The chairman of the tender evaluation committee Simon Ngure ignited the spat as he took the bidders through the process indicating that a consortium led by Centum Investment — a public listed company that Mr Kirubi chairs — and Gulf Energy had clinched the deal.
The briefing revealed that the Centum/Gulf Energy consortium had performed better than the two other bidders led by Shanghai Electric Power Company and HCIG Energy. Nairobi lawyers Ahmednasir Abdullahi and Fred Ngatia represented the Shanghai consortium.
Mr Ngure had presented tender evaluation results showing that the Centum-led consortium had presented the most favourable Specific Fuel Consumption (SFC) — a key determinant of the final Power Purchase Agreement because it defines the plant’s fuel efficiency which is critical in setting the cost of utility for consumers. Mr Ngure said the evaluation committee had awarded the Centum-led team an SFC of 0.42 kilogramme per Kilowatt Hour (KWh) against 0.43 for Shanghai and HCIG groups.
The war of words between Mr Abdullahi and Mr Kirubi began after Mr Ngure announced that the tender committee had not concluded the overall cost analysis of the financial bids presented by the two rival consortiums because they used a coal standard that was not in the tender document.
The two consortiums were found to have used the international coal standard of 29,000 kilojoules per kg (Kj/kg instead of the South African benchmark of 21,000 kj/kg specified in the tender document.
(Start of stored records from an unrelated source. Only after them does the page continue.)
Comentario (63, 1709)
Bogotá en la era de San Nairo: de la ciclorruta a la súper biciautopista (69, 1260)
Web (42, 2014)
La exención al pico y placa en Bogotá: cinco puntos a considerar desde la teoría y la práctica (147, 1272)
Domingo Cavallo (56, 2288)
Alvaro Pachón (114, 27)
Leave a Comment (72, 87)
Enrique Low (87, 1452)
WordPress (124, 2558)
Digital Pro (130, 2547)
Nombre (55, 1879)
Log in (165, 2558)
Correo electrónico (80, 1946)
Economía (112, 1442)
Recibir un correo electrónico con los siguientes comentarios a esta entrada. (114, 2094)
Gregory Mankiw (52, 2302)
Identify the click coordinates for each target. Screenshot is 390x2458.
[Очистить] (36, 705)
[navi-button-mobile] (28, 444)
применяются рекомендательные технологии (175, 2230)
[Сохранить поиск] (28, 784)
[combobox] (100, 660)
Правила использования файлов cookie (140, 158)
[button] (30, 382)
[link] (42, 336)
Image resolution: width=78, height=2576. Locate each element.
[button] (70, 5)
Mr Abdullahi fired the first salvo when he accused the tender committee of making deliberate effort to award the contract to the Centum-led consortium.
“When you look at the evaluation process there is constant excuse-making for the Gulf Energy consortium,” Mr Abdullahi, who is representing the Shanghai group said, drawing applause from a section of the audience.
Mr Ngatia, also representing Shanghai, waded into the controversy, accusing the committee of siding with the Centum-led group and asked for fairness. “Each bid evaluation should be purely on merit and not reverse psychology... once you tell a bidder you passed the technical stage that is the end,” he said.
“You risk running into litigation because you will be telling Kenyans to pay Sh19 billion more by awarding the tender as it is currently,” Mr Ngatia claimed, drawing the ire of Mr Kirubi who fired back accusing the two lawyers of misleading the public.
“Kenya is ours and not for big people and global players who can pay big fees for big lawyers,” he said in defence of the Centum bid before asking the two lawyers to “go and live in China if they have ceased to be Kenyans”.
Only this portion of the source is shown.